The only thing missing was the campfire. 

Usually, when a performer as iconic as folksinger John McCutcheon performs, there’s a certain distance between the act and the audience, a kind of reverence earned by half a century of creating and performing music that reflects the deep emotions of the common man. Add Tom Paxton to the show, and you have a combination that almost matches Dylan on the icon meter.  

Dylan performs on the Proctors big stage on Monday, October 30th, but as unapproachable as Dylan is, this dynamic duo was like members of an extended family at a campfire to the near-sellout crowd at The Eighth Step at the GE Theater at Proctor’s Friday night, October 27th. We all became the chorus to the songs of a generation that went to the library and knew what a card catalog was. 

It’s like we’d all been through a lifetime of common experiences together because we had. Tom Paxton introduced his best-known number, “Ramblin’ Boy,” with a story about writing it in 1963 and presenting it to Pete Seeger. A week later, Seeger sang it in Carnegie Hall and released it on an album. “I didn’t know whether to shit or vote Republican,” deadpanned Paxton. 

The concert was billed as a presentation of songs the two wrote together during weekly Monday afternoon Zoom meetings during the pandemic.

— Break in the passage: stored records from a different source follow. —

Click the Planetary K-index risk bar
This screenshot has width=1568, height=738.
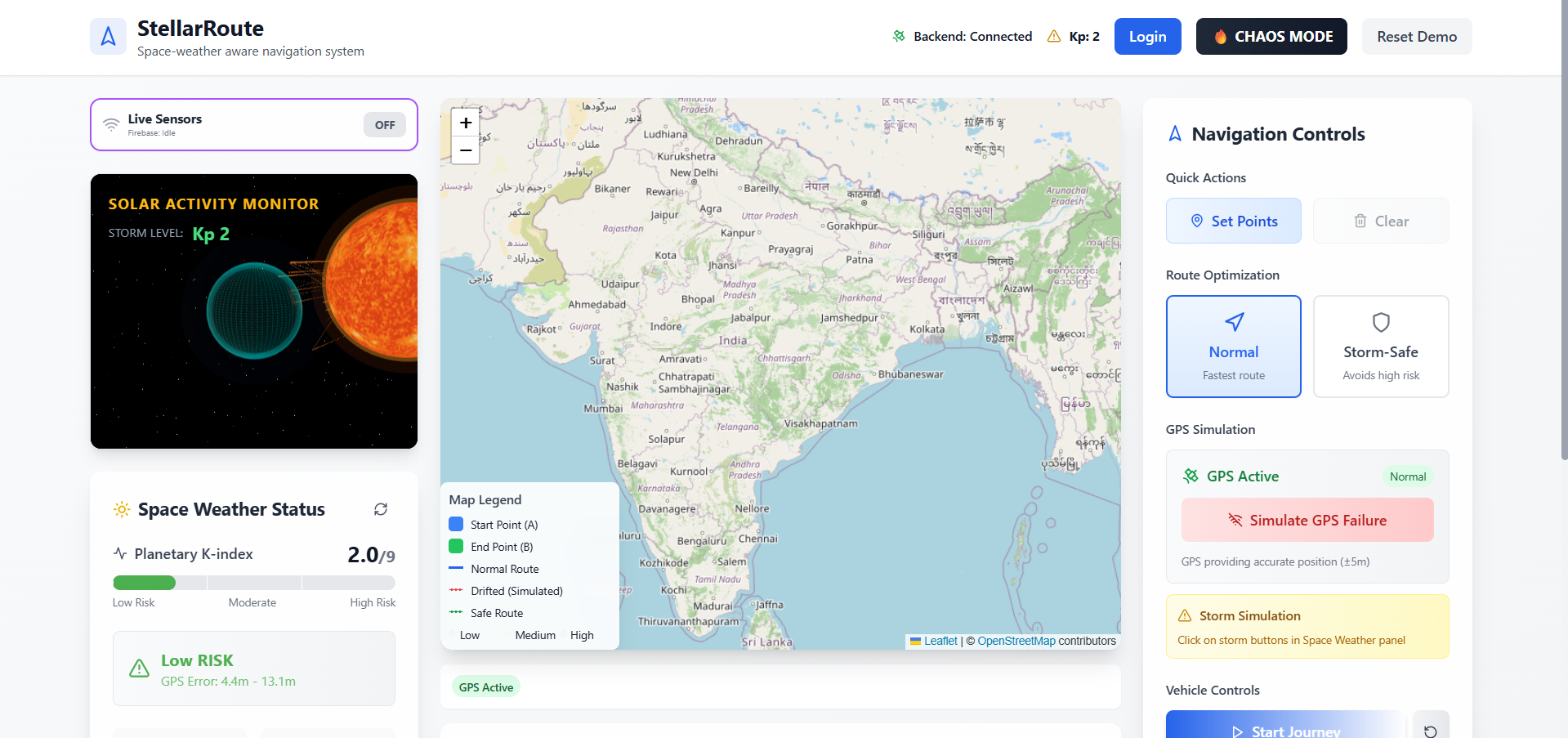click(x=253, y=582)
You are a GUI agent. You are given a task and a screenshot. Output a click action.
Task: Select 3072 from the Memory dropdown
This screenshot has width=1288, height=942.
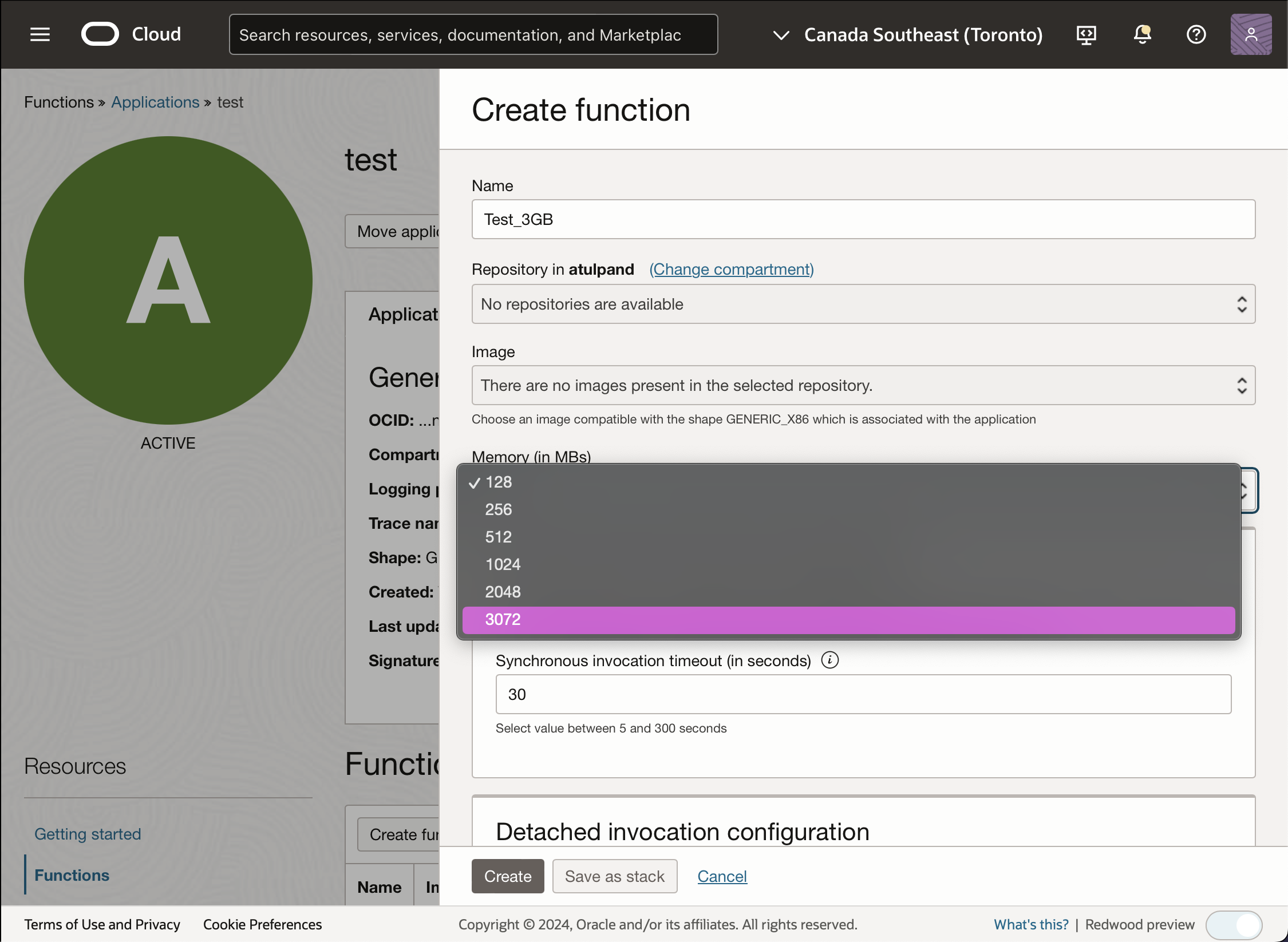[x=503, y=619]
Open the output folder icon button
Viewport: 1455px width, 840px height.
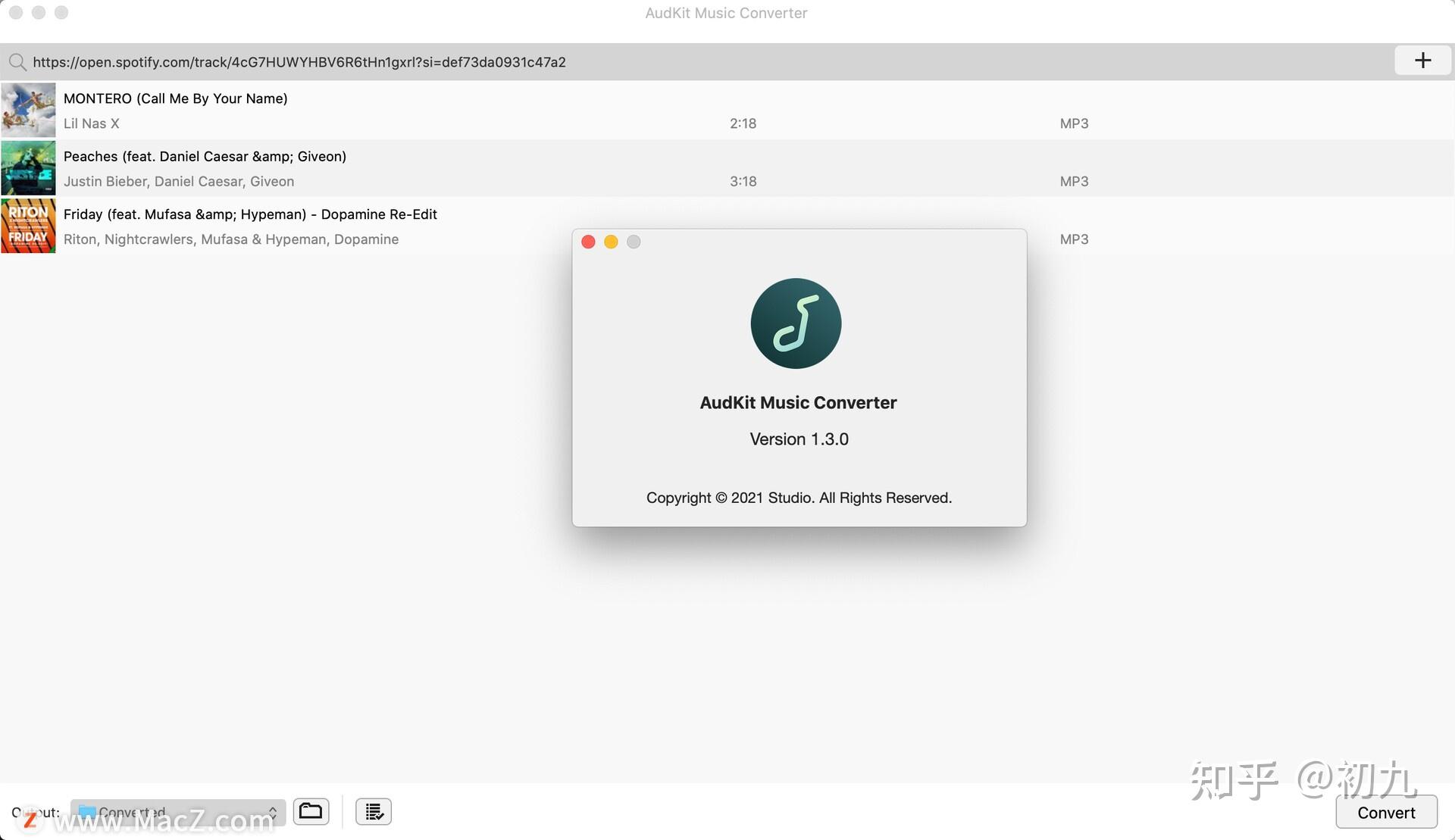[311, 811]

The duo has now written more than 100 songs together and performed most of the 14 included on the just-released album Together, including “Ukrainian Now” written two weeks into the war, “Invisible Man,” inspired by the Ralph Ellison novel, “Christmas in the Desert,” their cowboy song “Prairie Star,” and “Life Before You,” a number that sounds like a romantic tome but takes a left turn at the end when you realize they’re singing about a daughter they’re picking up at 3 when the school bus drops her off. The title song, “Together,” concerns dying, the one thing a couple can’t do together. 

McCutcheon sang “Christmas in the Trenches,” his song about a World War I British soldier who meets his German adversary on neutral ground without weapons, and soldiers from both sides drink together in a pub on Christmas before taking up their weapons again. Would that that could happen in Gaza? 

They presented one song so new Tom had to read the lyrics on a sheet of paper about corruption in politics with the warning, “We will stop at nothing to protect our kids. What will we do when they ask us why.”

I saw Ruthie Foster a few weeks ago bridge the distance between her and her fans as the Thursday night headliner at King Biscuit Blues Festival in Helena, Arkansas, but what Tom and John did was even more intimate. The two finish each other’s sentences, and their fans sing along through songs that are in the collective consciousness of a generation that feels a powerful connection to a time when coffeehouses like Eighth Step dotted the country and gave definition to post-World War II baby boomers who were just beginning to catch what was “blowin’ in the wind.”